#### [TEXT SEGMENT]

◆ ◆ ◆ ◆ ◆ ◆ ◆

Tommy Sands is a renowned folk singer, songwriter, and community activist from Northern Ireland. Known internationally for weaving storytelling with music, Sands will offer an evening that blends culture, history, and reflection. Drawing on decades of work through the Northern Ireland peace process, Sands will share personal stories of how music became a bridge between divided communities. From village halls and cross-community gatherings to international stages, his songs have helped create spaces where people could meet beyond political and religious divisions. Through music and conversation, he will explore how artists and ordinary citizens contributed to building trust during difficult years. The event promises to be more than a traditional lecture. Students at the Harvard Kennedy School will have the opportunity to hear the songs that travelled through Northern Ireland during times of tension and hope, and to reflect on the role culture can play in peacebuilding. In an evening that connects history, diplomacy, and music, Tommy Sands will offer a powerful reminder that sometimes a song can open a path toward understanding where politics alone cannot.

◆ ◆ ◆ ◆ ◆ ◆ ◆

#### [MATERIAL PROVIDED]

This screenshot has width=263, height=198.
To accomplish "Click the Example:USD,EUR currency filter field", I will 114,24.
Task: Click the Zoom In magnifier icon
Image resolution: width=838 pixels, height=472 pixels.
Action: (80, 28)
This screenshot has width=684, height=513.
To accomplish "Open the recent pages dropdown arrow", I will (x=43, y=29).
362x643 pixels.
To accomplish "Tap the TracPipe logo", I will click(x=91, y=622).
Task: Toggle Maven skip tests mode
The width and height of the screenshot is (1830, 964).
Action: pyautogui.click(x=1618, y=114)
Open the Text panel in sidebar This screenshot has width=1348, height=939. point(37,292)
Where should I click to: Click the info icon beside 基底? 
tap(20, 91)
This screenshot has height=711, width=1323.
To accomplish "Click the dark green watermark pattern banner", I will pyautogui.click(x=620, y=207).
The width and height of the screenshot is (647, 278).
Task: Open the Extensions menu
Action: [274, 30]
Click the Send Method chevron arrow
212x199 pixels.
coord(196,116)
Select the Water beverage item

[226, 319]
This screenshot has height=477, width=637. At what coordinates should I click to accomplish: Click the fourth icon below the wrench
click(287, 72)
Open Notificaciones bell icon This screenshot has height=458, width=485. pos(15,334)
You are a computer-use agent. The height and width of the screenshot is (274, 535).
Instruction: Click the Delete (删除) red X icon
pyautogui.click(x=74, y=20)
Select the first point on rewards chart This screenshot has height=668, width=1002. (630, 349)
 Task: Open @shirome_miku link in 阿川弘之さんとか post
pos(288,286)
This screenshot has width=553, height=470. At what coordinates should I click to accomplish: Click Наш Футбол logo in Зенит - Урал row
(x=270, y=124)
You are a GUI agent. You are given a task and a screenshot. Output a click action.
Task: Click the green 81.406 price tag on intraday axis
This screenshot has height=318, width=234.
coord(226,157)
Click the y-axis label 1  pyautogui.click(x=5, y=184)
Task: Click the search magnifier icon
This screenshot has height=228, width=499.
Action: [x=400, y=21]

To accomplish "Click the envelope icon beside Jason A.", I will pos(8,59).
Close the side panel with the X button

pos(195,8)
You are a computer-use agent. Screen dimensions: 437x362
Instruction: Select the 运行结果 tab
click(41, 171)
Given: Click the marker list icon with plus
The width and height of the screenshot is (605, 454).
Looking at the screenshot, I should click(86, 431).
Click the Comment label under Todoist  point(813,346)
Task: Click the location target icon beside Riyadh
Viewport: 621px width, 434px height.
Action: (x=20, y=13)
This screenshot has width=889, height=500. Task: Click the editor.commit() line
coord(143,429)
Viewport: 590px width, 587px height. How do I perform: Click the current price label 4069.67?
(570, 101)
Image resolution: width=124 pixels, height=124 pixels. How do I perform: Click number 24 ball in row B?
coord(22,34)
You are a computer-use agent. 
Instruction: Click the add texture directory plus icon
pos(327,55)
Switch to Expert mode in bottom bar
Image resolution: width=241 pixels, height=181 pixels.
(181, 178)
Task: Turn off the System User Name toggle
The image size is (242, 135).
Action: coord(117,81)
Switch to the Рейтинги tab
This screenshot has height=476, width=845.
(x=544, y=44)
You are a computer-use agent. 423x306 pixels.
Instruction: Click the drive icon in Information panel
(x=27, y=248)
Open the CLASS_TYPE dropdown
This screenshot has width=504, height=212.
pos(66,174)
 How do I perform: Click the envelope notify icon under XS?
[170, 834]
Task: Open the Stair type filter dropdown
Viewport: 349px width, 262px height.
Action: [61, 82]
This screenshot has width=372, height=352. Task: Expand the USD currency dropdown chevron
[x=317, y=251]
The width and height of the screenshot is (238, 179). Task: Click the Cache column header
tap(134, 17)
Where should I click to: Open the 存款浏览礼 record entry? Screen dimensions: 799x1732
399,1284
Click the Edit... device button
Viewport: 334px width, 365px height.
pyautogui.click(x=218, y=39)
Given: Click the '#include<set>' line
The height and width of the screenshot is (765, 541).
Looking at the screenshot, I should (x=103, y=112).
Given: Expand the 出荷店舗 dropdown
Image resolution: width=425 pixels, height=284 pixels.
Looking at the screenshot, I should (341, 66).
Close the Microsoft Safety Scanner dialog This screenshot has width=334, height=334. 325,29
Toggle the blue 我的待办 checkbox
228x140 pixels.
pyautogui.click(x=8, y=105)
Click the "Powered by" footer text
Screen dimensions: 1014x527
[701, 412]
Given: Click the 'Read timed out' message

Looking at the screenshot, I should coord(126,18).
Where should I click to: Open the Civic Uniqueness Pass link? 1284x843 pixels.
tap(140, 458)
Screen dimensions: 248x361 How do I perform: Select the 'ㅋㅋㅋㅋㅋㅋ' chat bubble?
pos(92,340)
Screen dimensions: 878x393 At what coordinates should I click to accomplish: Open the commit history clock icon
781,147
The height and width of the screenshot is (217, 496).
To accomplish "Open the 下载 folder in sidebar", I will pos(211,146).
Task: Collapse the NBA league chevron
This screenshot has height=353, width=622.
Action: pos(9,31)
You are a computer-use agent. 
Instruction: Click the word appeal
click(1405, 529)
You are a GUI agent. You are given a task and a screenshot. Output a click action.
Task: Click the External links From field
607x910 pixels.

◆ ◆ ◆ ◆ ◆ ◆ ◆

#### [BRIEF]
Continue the announcement of Tommy Sands's evening at the Harvard Kennedy School, picking up after its final sentence. The records bear no relation to the text on Tommy Sands.

#### [EXERCISE RESULT]
Dr. Bruce Victor currently serves as the Director of Programmes for the Artsahealing Division of Artsawonder, a charitable organization started by Tommy Sands and Catherine Besconds-Sands dedicated to innovative approaches to conflict resolution and peacebuilding (www.artsawonder.com). In 2024, Bruce became the Global Academic Liaison for Music Mends Minds (www.musicmendsminds.org) and chaired a committee that created a 10-week academic curriculum on “Music and Conflict Resolution and Peacebuilding” to be taught at UCLA. He was formerly Director of Psychiatric Research and Chief of Biological Psychiatry at the California Pacific Medical Center in San Francisco, California and a Clinical Professor of Psychiatry at the School of Medicine at the University of California at San Francisco. He was a Visiting Scholar at the University of Cambridge where he studied the use of music in settings of both individual and social healing. Bruce and his wife, Marla Fibish play together as Noctambule (www.noctambulemusic.com). With Marla on mandolin and mandola, and Bruce on guitar and cittern, they play both traditional and original acoustic music. They have produced four albums and have toured throughout the United States and Ireland.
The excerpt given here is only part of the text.